'A foreign word again!' broke in Bazarov. He was beginning to feel vicious, and his face assumed a peculiar coarse coppery hue. 'In the first place, we advocate nothing; that's not our way.'

'What do you do, then?'

'I'll tell you what we do. Not long ago we used to say that our officials took bribes, that we had no roads, no commerce, no real justice ...'

'Oh, I see, you are reformers—that's what that's called, I fancy.
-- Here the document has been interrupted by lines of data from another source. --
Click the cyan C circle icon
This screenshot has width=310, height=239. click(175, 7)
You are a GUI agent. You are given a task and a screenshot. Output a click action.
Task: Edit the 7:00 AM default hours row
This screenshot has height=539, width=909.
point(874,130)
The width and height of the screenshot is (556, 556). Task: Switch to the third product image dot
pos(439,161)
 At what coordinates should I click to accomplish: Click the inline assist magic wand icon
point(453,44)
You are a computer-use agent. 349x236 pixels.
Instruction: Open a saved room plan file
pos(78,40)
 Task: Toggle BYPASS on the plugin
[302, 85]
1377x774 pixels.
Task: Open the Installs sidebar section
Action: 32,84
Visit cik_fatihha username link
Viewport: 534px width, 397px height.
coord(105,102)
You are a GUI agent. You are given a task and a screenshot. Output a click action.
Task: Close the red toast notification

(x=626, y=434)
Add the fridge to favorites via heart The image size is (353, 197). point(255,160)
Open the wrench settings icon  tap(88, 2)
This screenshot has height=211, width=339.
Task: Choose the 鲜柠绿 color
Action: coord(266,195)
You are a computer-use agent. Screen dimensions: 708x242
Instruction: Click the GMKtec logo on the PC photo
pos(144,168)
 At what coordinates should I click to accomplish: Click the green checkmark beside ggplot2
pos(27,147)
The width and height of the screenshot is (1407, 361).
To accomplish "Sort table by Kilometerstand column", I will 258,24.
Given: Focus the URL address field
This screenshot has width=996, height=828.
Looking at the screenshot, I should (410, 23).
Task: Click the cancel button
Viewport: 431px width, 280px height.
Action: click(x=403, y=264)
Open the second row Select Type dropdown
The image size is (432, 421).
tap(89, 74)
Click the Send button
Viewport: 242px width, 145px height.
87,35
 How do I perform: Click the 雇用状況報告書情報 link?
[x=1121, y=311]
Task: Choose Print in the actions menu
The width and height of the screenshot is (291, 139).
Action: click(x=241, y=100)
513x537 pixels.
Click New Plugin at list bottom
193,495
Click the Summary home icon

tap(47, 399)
I too should agree to many of your reforms, but ...'

'Then we suspected that talk, perpetual talk, and nothing but talk, about our social diseases, was not worth while, that it all led to nothing but superficiality and pedantry; we saw that our leading men, so-called advanced people and reformers, are no good; that we busy ourselves over foolery, talk rubbish about art, unconscious creativeness, parliamentarism, trial by jury, and the deuce knows what all; while, all the while, it's a question of getting bread to eat, while we're stifling under the grossest superstition, while all our enterprises come to grief, simply because there aren't honest men enough to carry them on, while the very emancipation our Government's busy upon will hardly come to any good, because peasants are glad to rob even themselves to get drunk at the gin-shop.'

'Yes,' interposed Pavel Petrovitch, 'yes; you were convinced of all this, and decided not to undertake anything seriously, yourselves.'

'We decided not to undertake anything,' repeated Bazarov grimly. He suddenly felt vexed with himself for having, without reason, been so expansive before this gentleman.